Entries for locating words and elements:
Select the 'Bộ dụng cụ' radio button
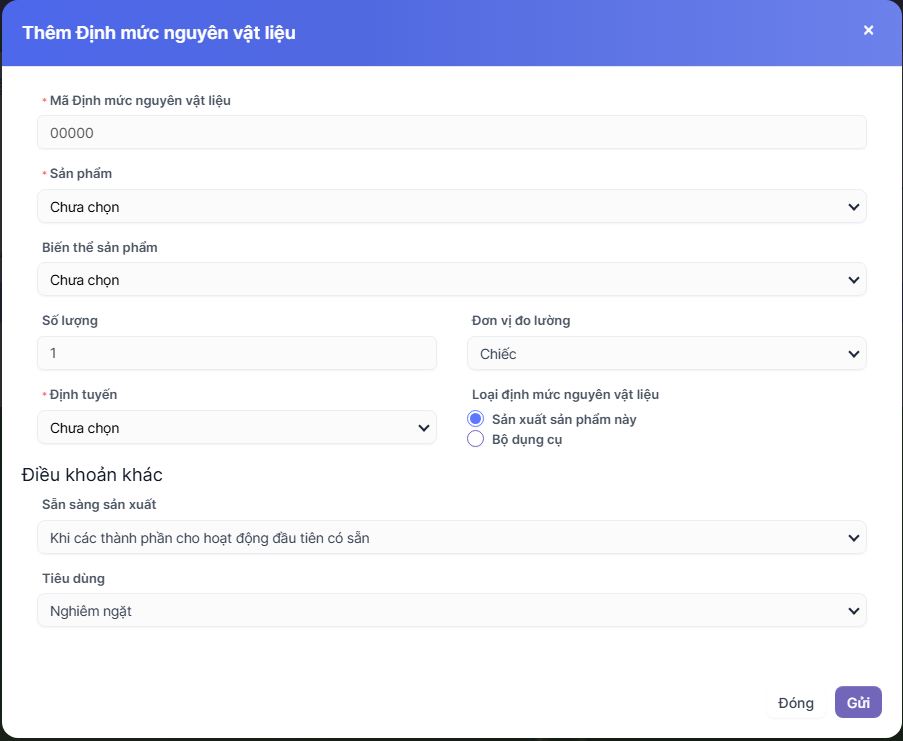The width and height of the screenshot is (903, 741). coord(476,439)
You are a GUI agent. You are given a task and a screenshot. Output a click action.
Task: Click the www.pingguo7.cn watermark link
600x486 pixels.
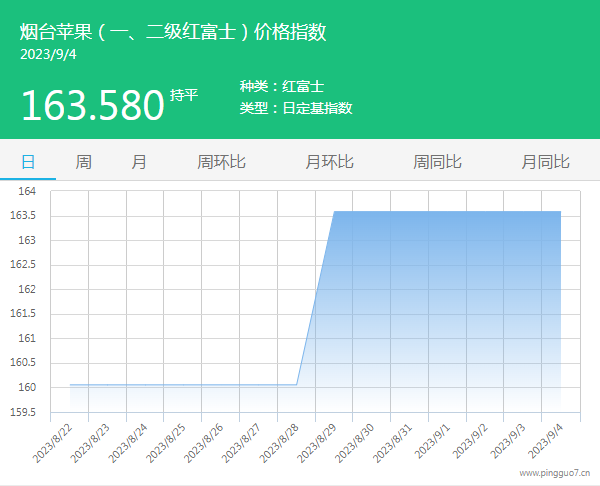tap(554, 473)
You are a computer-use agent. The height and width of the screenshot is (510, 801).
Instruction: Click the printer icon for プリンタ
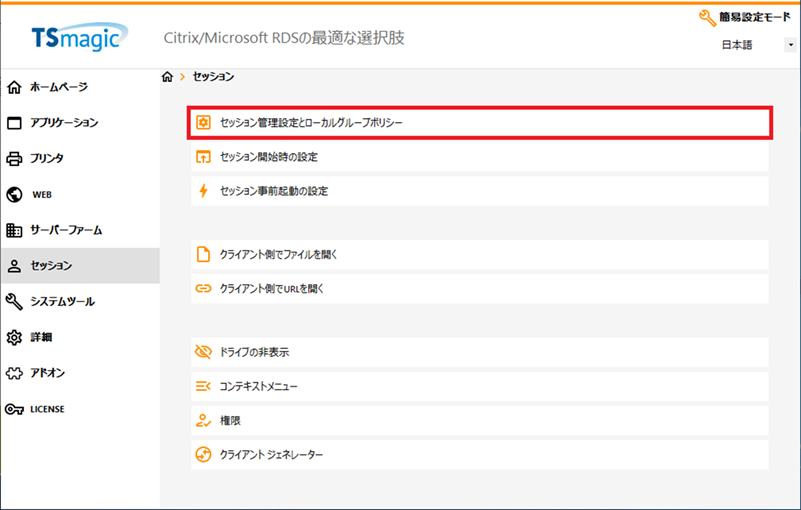(x=14, y=158)
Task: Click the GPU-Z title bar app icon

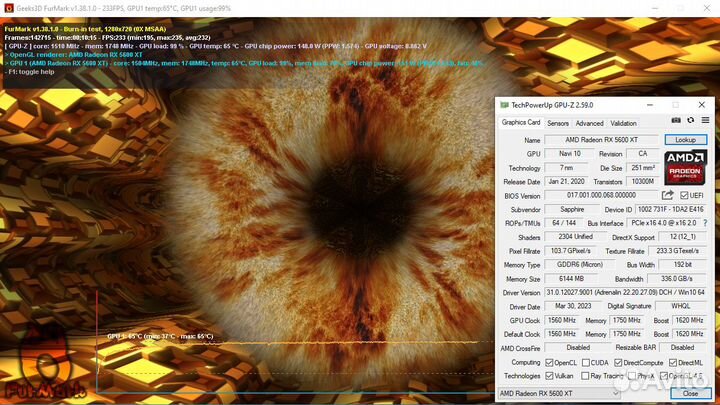Action: pos(504,105)
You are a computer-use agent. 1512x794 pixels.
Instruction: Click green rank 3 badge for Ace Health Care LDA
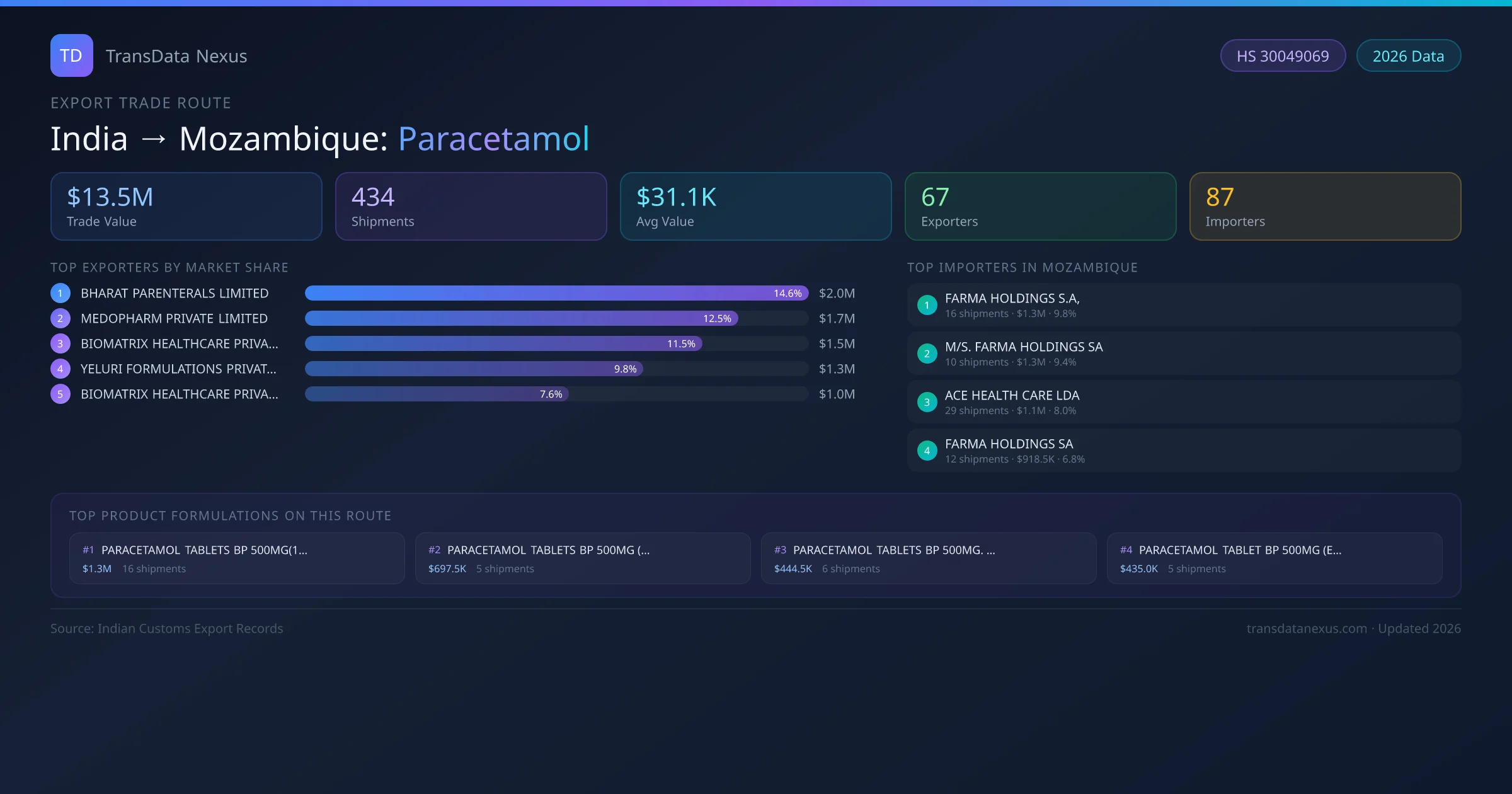927,402
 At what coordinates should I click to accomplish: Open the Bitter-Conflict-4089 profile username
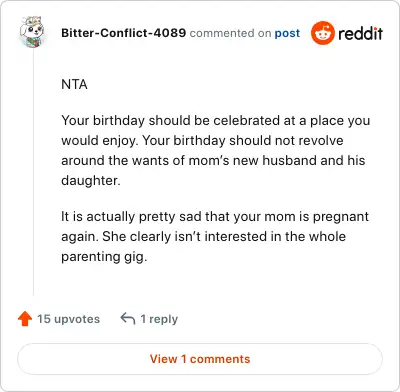[x=123, y=33]
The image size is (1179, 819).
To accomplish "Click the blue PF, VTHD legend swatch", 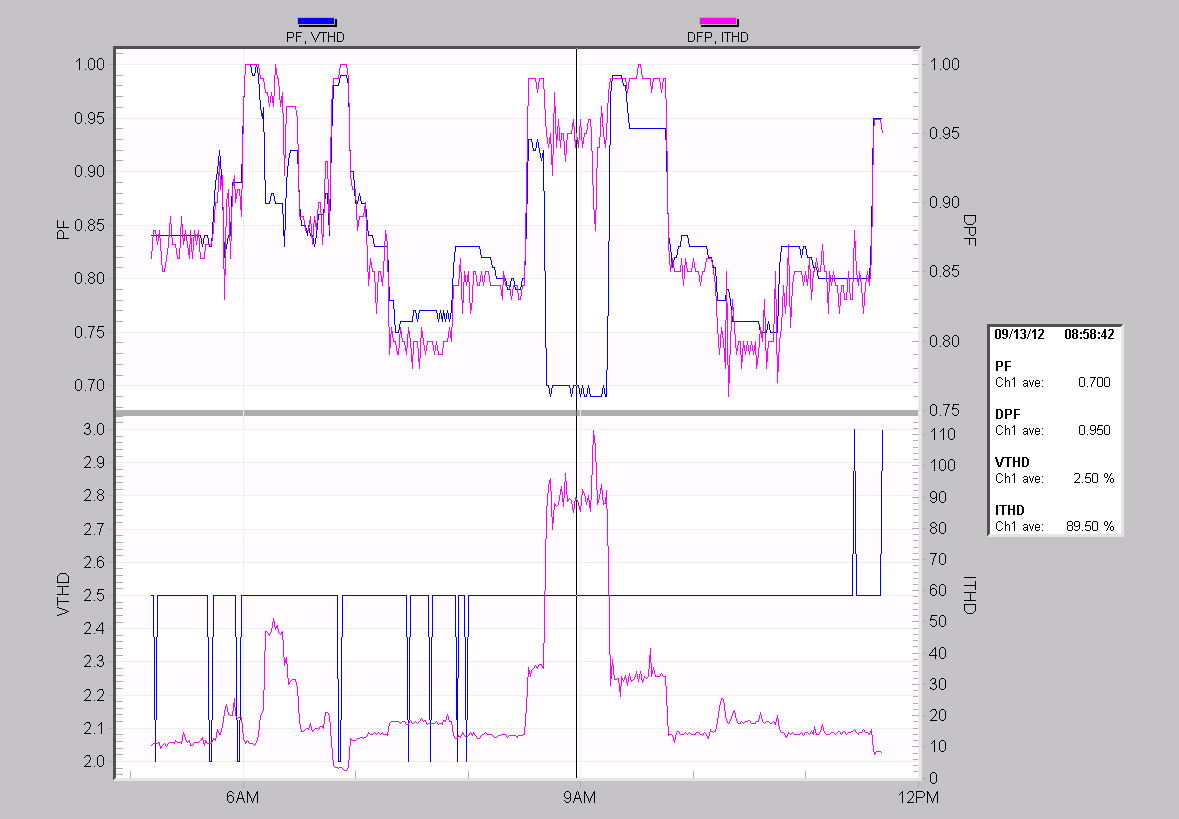I will [x=317, y=21].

EXERCISE AIM: Please find every line in the material above that contains the word "agent" and copy each of those lines.

EXERCISE RESULT:
You are a GUI agent. You are given a task and a screenshot. Output a click action.
You are a computer-use agent. The height and width of the screenshot is (510, 801).
You are a computer-use agent. 1512x794 pixels.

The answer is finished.